→ **Supplied material**
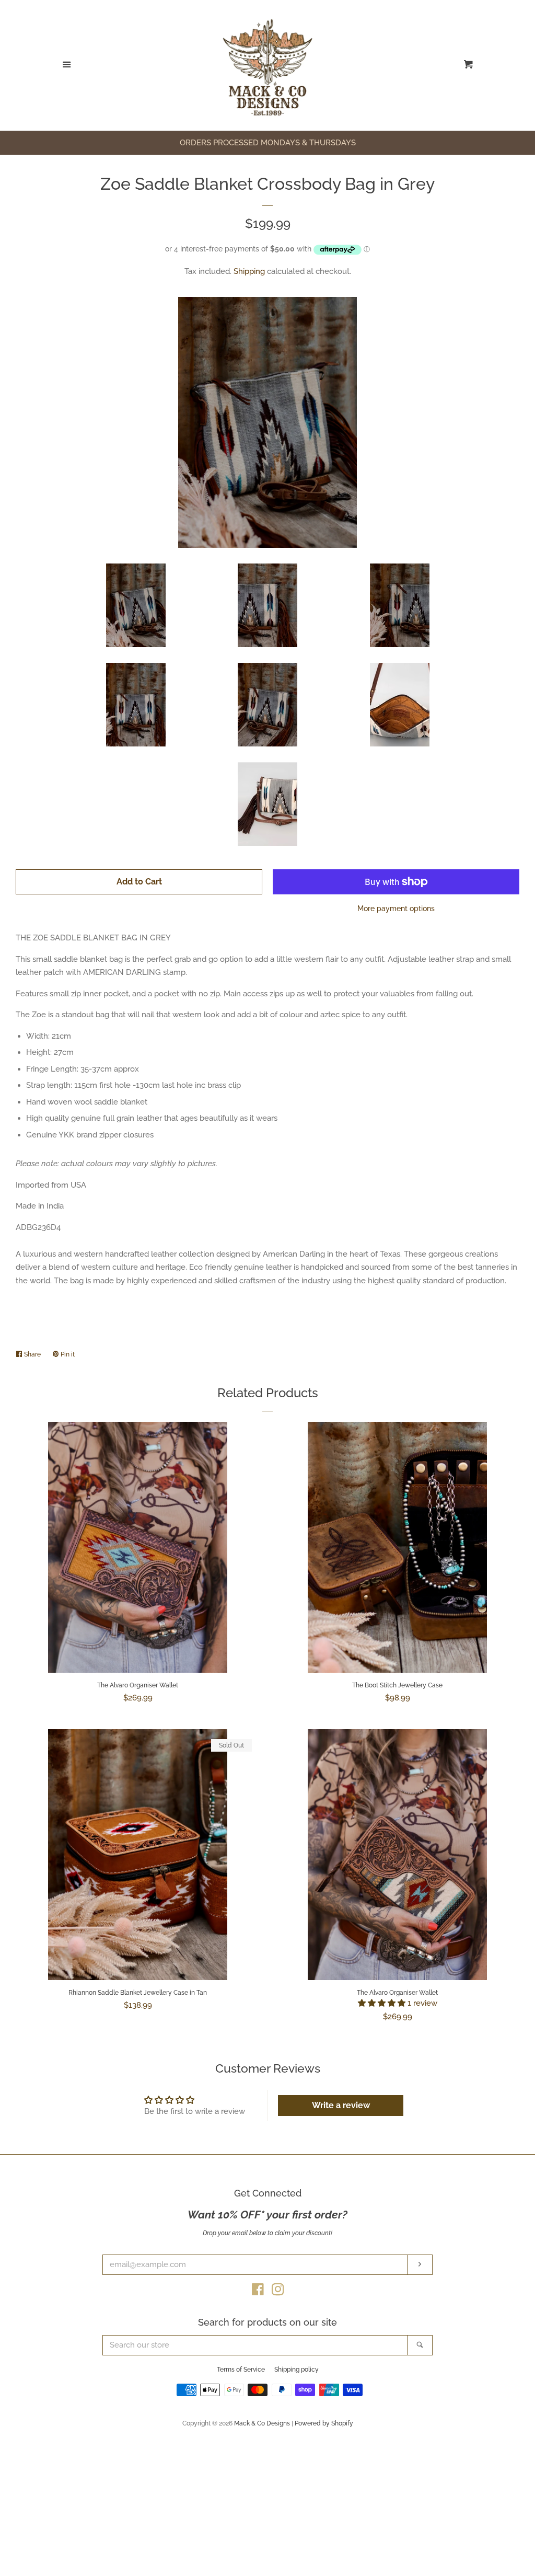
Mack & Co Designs (262, 2423)
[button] (383, 2003)
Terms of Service (241, 2369)
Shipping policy (296, 2369)
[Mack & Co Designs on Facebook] (257, 2291)
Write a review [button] (341, 2105)
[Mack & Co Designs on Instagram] (278, 2291)
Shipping (249, 271)
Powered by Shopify (324, 2423)
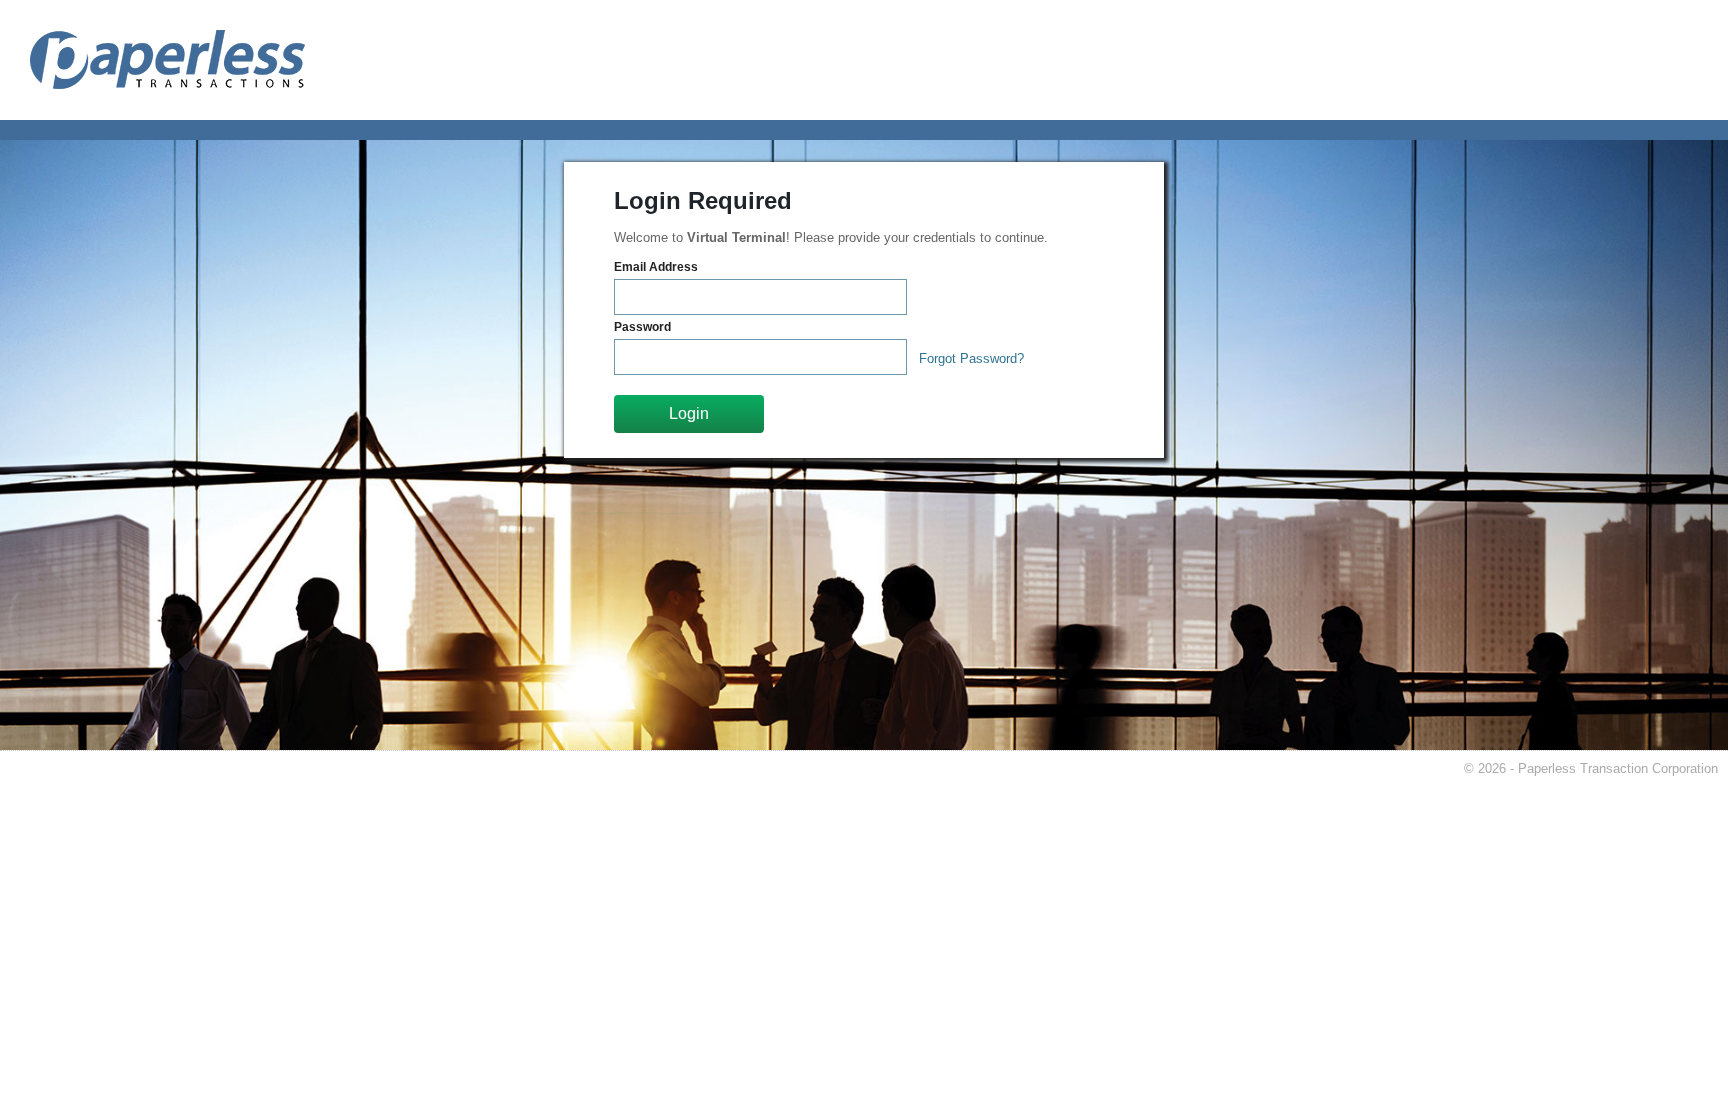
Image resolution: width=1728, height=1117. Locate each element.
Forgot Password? (971, 358)
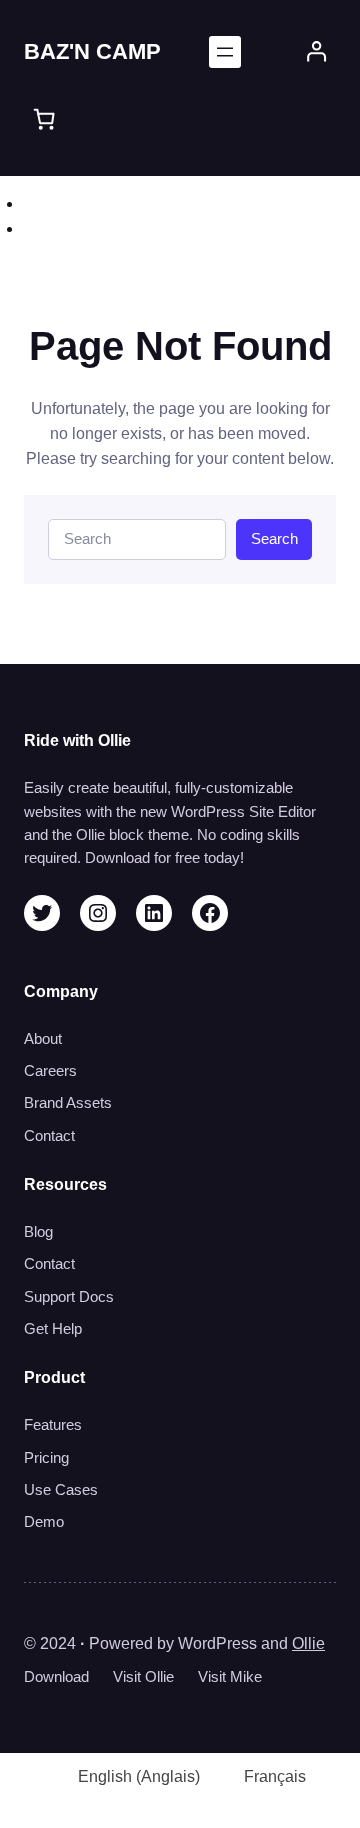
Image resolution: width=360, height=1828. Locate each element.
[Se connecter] (316, 51)
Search (274, 539)
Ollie (308, 1643)
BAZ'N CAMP (92, 51)
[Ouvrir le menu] (225, 52)
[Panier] (44, 119)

→ **Exercise aim**
Output all the material verbatim, skipping every image.

→ **Output for this exercise**
Mack & Co Designs (262, 2423)
[button] (383, 2003)
Terms of Service (241, 2369)
Shipping policy (296, 2369)
[Mack & Co Designs on Facebook] (257, 2291)
Write a review [button] (341, 2105)
[Mack & Co Designs on Instagram] (278, 2291)
Shipping (249, 271)
Powered by Shopify (324, 2423)
Image resolution: width=1728, height=1117. Locate each element.
Forgot Password? (971, 358)
Image resolution: width=360, height=1828. Locate each element.
[Se connecter] (316, 51)
Search (274, 539)
Ollie (308, 1643)
BAZ'N CAMP (92, 51)
[Ouvrir le menu] (225, 52)
[Panier] (44, 119)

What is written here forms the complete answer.